Edna B. Foa, PhD, of the University of Pennsylvania, Philadelphia, and colleagues compared the efficacy of naltrexone, which is an evidence-based treatment for alcohol dependence, and prolonged exposure therapy, which is an evidence-based treatment for PTSD, separately and in combination, along with supportive counseling. Prolonged exposure therapy is hypothesized to reduce drinking via amelioration (improvement) of PTSD symptoms that can lead to self-medication with alcohol. The randomized trial included 165 participants with PTSD and alcohol dependence. Participant enrollment began in February 2001 and ended in June 2009. Data collection was completed in August 2010. Participants were randomly assigned to (1) prolonged exposure therapy plus naltrexone, (2) prolonged exposure therapy plus pill placebo, (3) supportive counseling plus naltrexone, or (4) supportive counseling plus pill placebo. Prolonged exposure therapy was composed of 12 weekly 90-minute sessions followed by six biweekly sessions. All participants received supportive counseling. Independent evaluations occurred prior to treatment (week 0), at posttreatment (week 24), and at 6 months after treatment discontinuation (week 52).
The researchers found reductions in percentage of days drinking (PDD) in all groups during treatment. At posttreatment, patients receiving naltrexone had lower PDD (average, 5.4%) than patients receiving placebo (average, 13.3%). All groups also showed reductions in alcohol craving during treatment. “A significant main effect of naltrexone emerged at posttreatment such that the two naltrexone groups had less alcohol craving than the two placebo groups.”
All four groups showed reductions in PTSD symptoms during the treatment period, but the main effect of prolonged exposure therapy at posttreatment was not significant.

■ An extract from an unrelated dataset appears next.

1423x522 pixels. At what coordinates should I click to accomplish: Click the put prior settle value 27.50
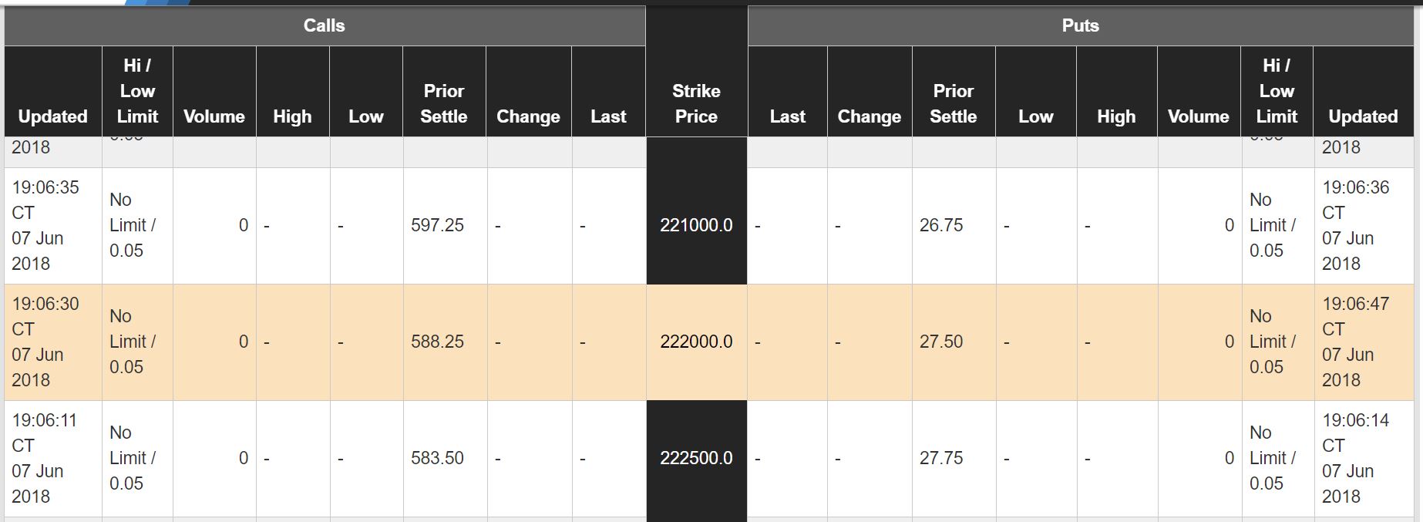[x=940, y=342]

“Six months after the end of treatment, participants in all four groups had increases in percentage of days drinking. However, those in the prolonged exposure therapy plus naltrexone group had the smallest increases,” the authors wrote.
“Importantly, our findings indicated that prolonged exposure therapy was not associated with increased drinking or alcohol craving, a concern that has been voiced by some investigators. In fact, reduction in PTSD severity and drinking was evident for all four treatment groups. This finding contradicts the common view that trauma-focused therapy is contraindicated for individuals with alcohol dependence and PTSD, because it may exacerbate PTSD symptoms and thereby lead to increased alcohol use.”

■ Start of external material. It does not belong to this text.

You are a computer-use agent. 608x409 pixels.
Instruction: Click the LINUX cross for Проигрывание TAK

“… our trial demonstrates that (l) patients with comorbid alcohol dependence and PTSD benefit from naltrexone treatment; (2) prolonged exposure therapy is not associated with exacerbation of alcohol dependence; and (3) combined treatment with naltrexone and prolonged exposure therapy may decrease the rate of relapse of alcohol dependence for up to 6 months after treatment discontinuation,” the researchers concluded.